The Brother’s Grimm

9 Dec

One of my favorite aspects of German history and culture is its rich tradition of folklore. It was the work of two German Academics, Jacob and Wilhelm Grimm, that brought many of today’s most popular and enduring fairy tales into the European collective consciousness. Without their work in collecting and modernizing classical European stories, it is unlikely that we would know of such famous stories as Cinderella, Snow White, Sleeping Beauty, and the Frog Prince.
The bothers Jacob and Wilhelm were born on January fourth, 1785 and February twenty fourth, 1786, respectively, in Hanau Germany. Although suffering from many hardships along side their other siblings in their young lives, the two brothers rose to become prominent academics, working primarily in the field of German linguistics. Aside from their collection of Fairy Tales, the brothers actually wrote the first comprehensive German Dictionary, as well as developing Grimm’s Law, a linguistic theory that demonstrated German’s connection to and transitional history from other more ancient languages. While celebrated for their academic achievements, The Brothers Grimm are also credited with the foundation of Germany’s earliest democratic movements and are still celebrated as the pioneers of German Politics.

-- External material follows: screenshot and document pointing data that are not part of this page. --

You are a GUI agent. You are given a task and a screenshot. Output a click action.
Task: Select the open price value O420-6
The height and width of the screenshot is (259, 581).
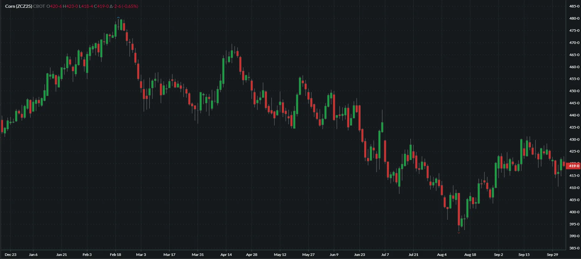click(x=54, y=6)
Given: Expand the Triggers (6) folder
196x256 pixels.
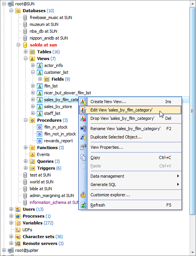Looking at the screenshot, I should point(25,168).
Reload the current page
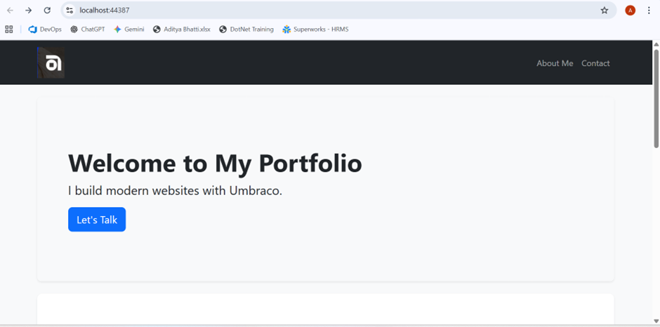660x327 pixels. click(47, 11)
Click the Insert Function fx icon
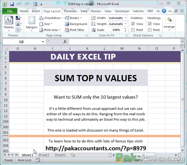 point(65,42)
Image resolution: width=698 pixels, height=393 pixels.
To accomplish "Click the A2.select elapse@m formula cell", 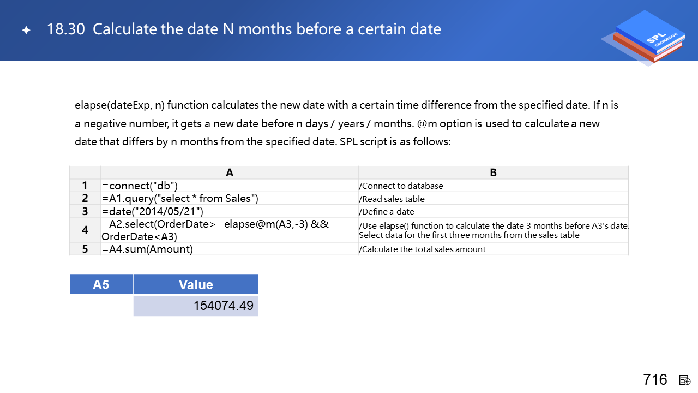I will click(x=215, y=230).
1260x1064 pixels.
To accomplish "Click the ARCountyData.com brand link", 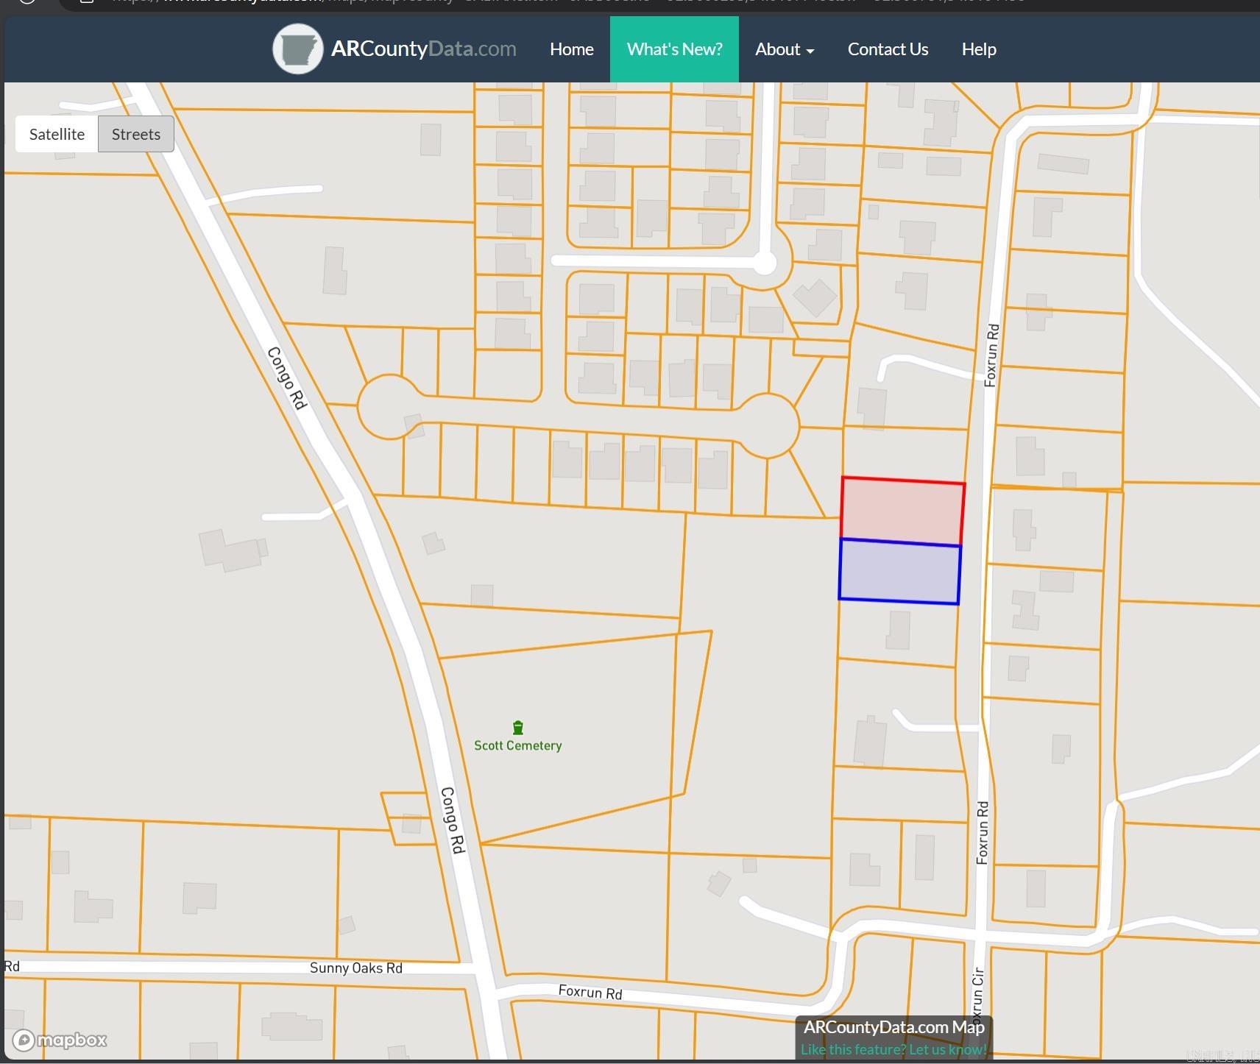I will [x=423, y=49].
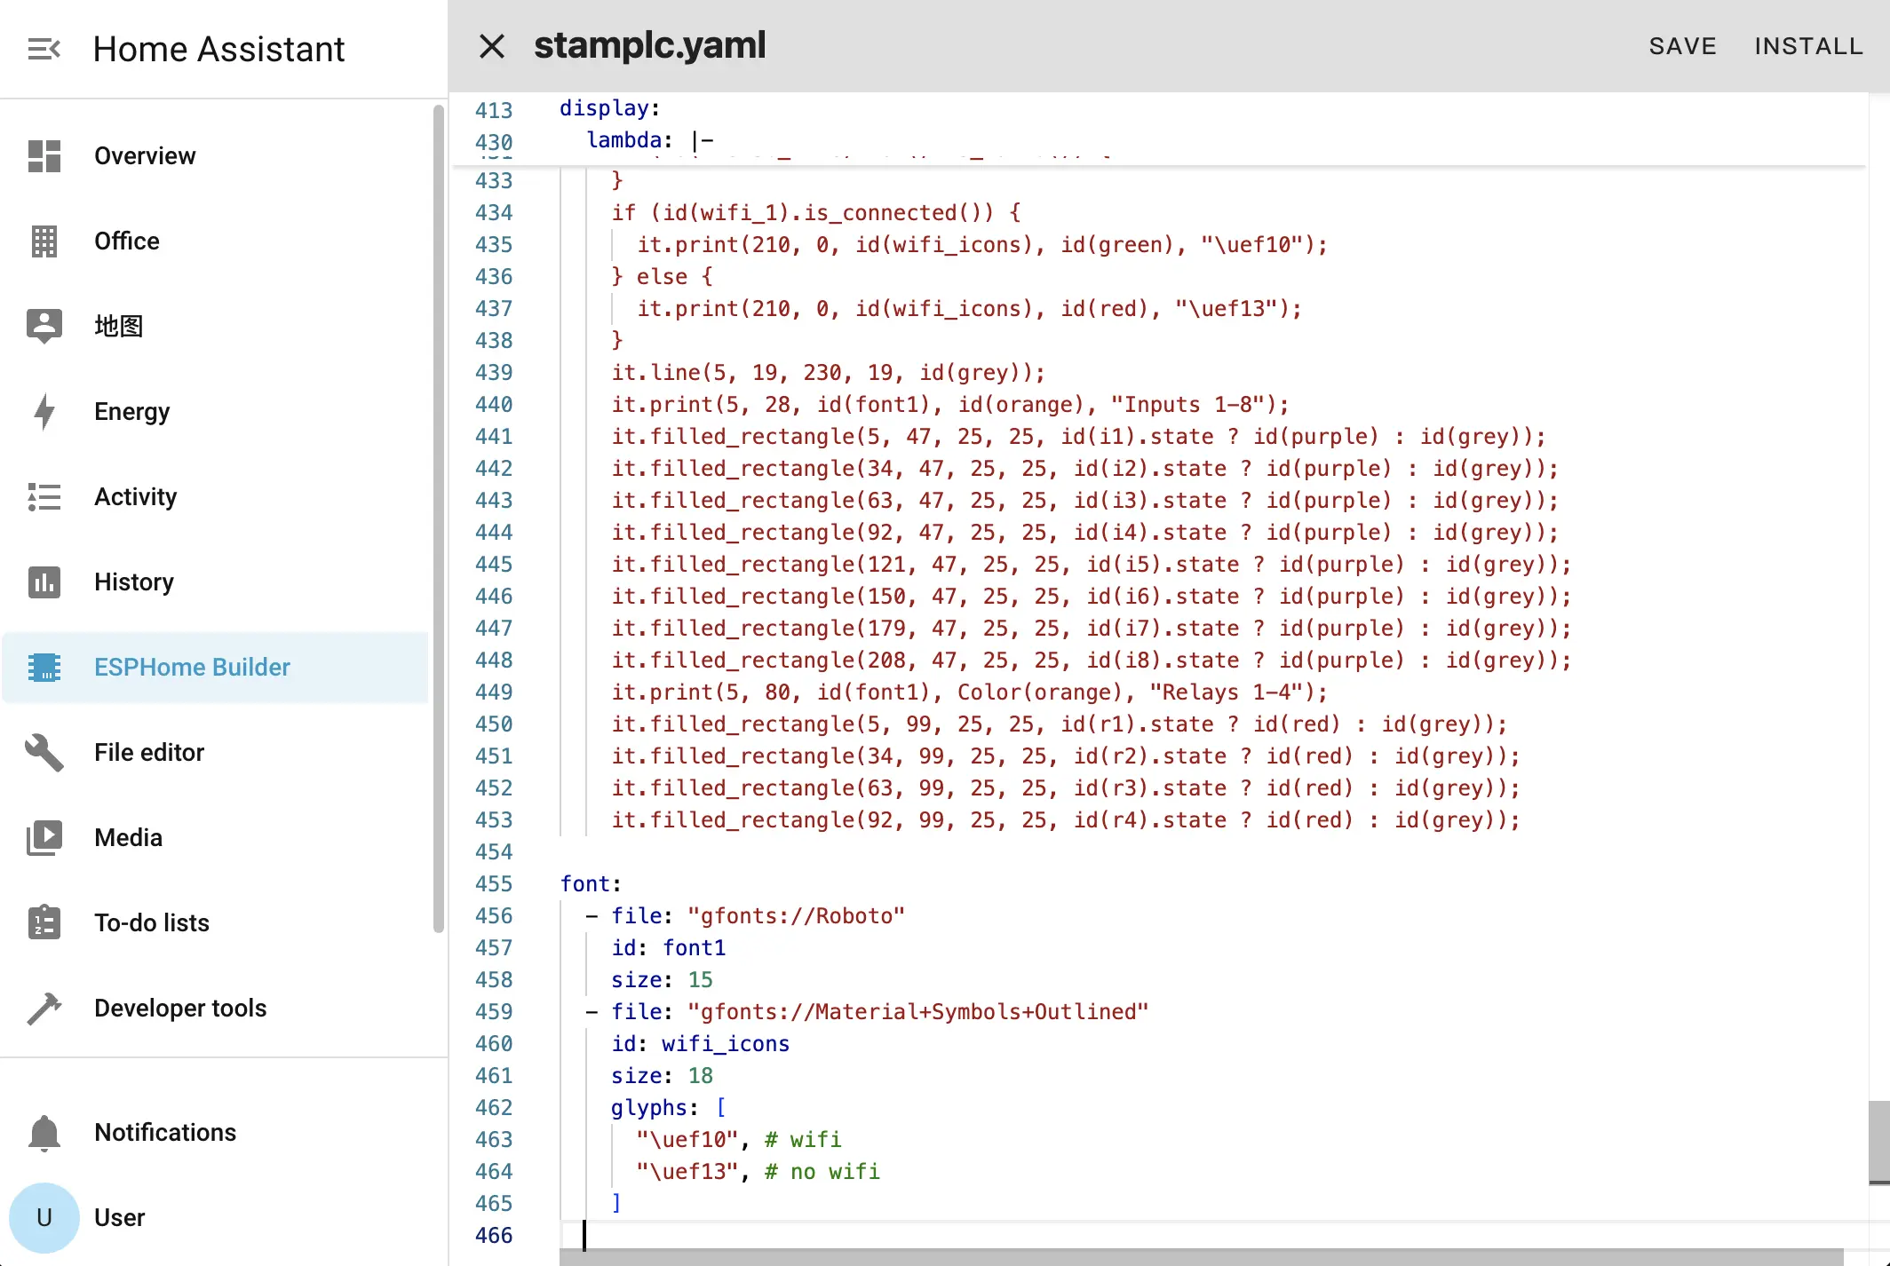
Task: Open the History bar chart icon
Action: [44, 582]
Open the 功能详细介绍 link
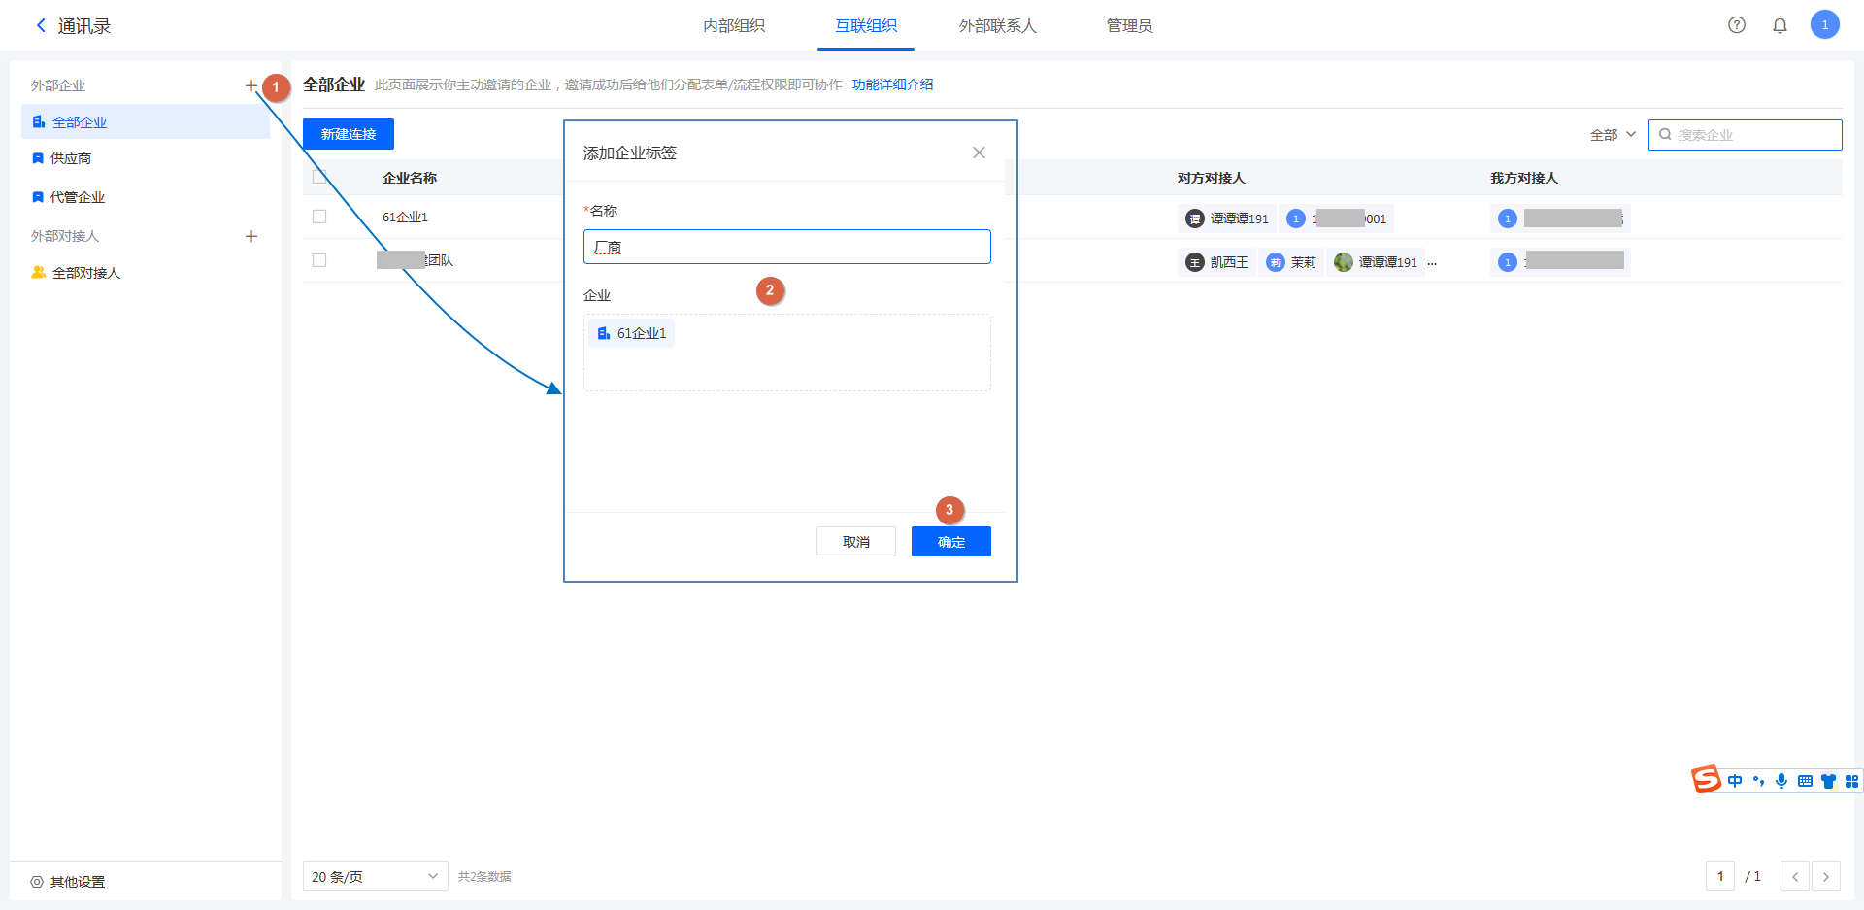The height and width of the screenshot is (910, 1864). coord(892,84)
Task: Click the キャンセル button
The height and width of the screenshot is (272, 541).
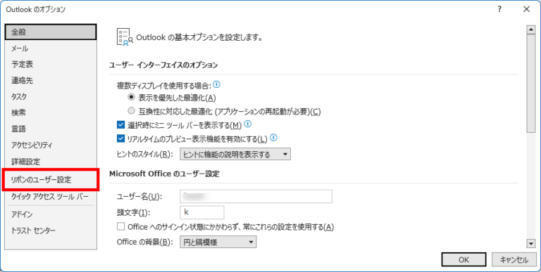Action: 514,260
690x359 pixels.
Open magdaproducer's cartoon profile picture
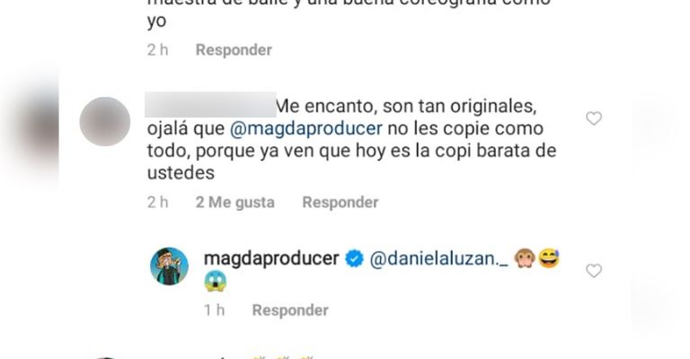click(170, 267)
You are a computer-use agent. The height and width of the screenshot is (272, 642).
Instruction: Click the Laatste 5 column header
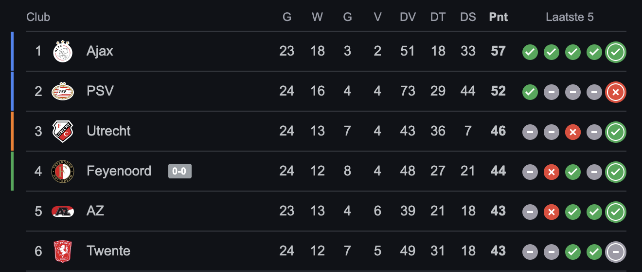coord(570,17)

While these little know facts about the brothers Grimm, of which there are many more, are quite interesting, the main reason I care about them is their collections of European Folklore and Fairy Tales. Their two volumes of stories make up the second most comprehensive collection of European Folklore ever complied, and certainly the most accessible. The most important thing about their collections is the manner in which they were able to convert all of the tales they came across into a more modern and easily understood style, allowing the stories to proliferate throughout all of Europe. Without the work of the Brothers Grimm, it is likely that many of the most important stories of our ancestors would have been lost forever.